■ **What is required**
Keep the images out while you set down the data exactly.

■ **Records shown**
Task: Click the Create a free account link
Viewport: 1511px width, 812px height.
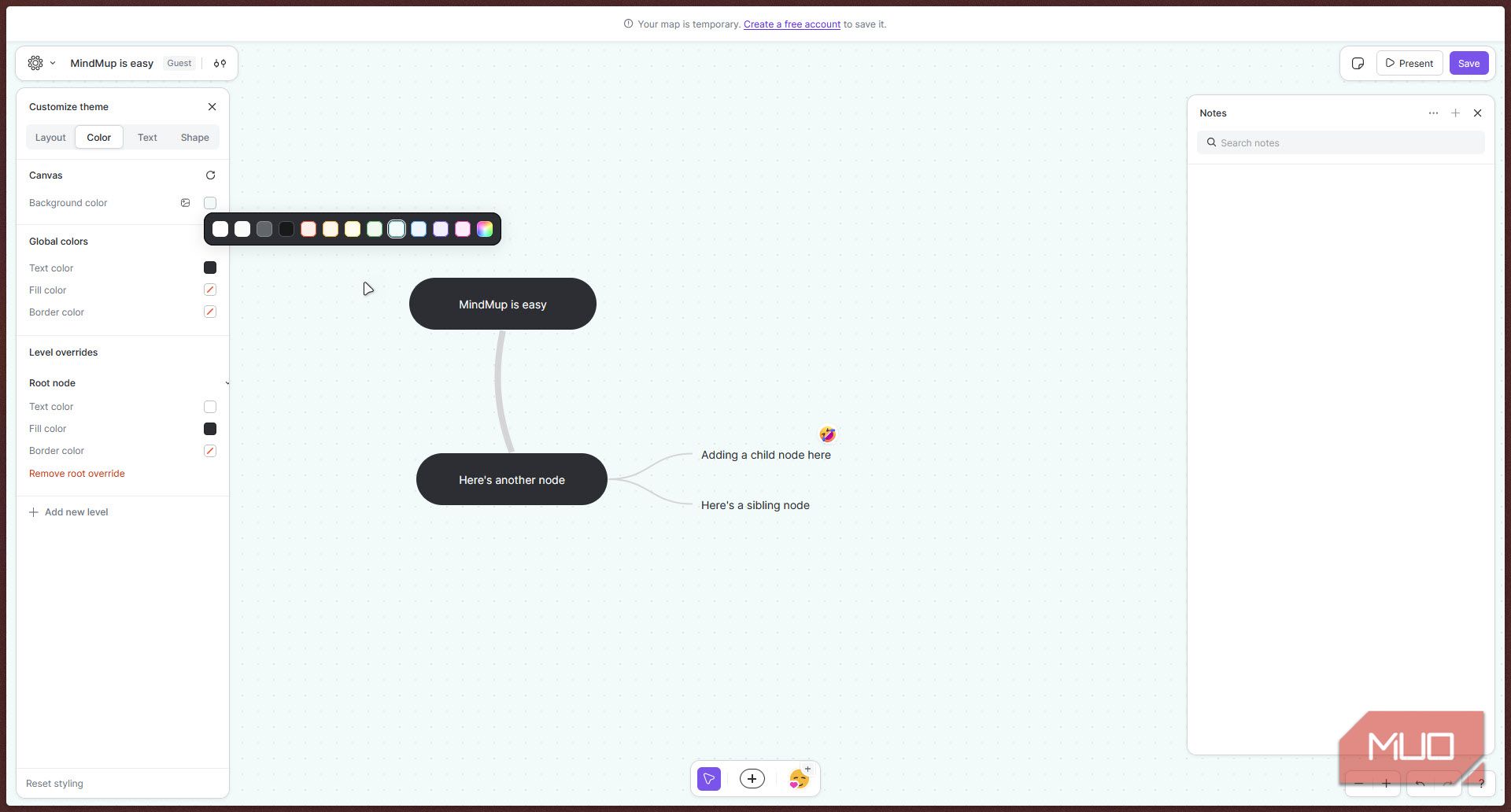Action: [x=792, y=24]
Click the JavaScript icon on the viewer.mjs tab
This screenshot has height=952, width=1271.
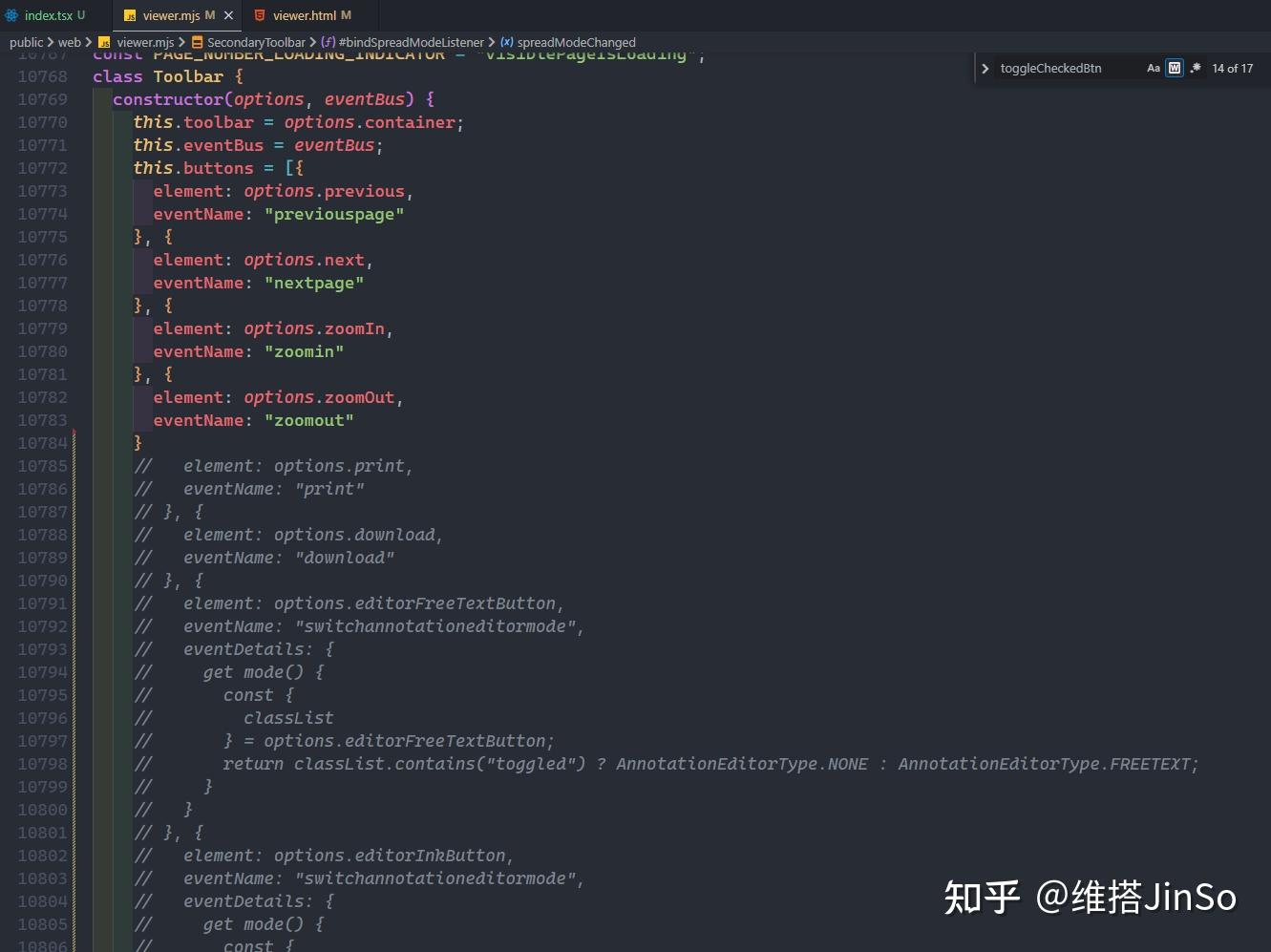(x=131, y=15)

■ **Solution for this task**
Task: Click the Create a free account link
Viewport: 1511px width, 812px height.
Action: [x=792, y=24]
Click the JavaScript icon on the viewer.mjs tab
This screenshot has height=952, width=1271.
(x=131, y=15)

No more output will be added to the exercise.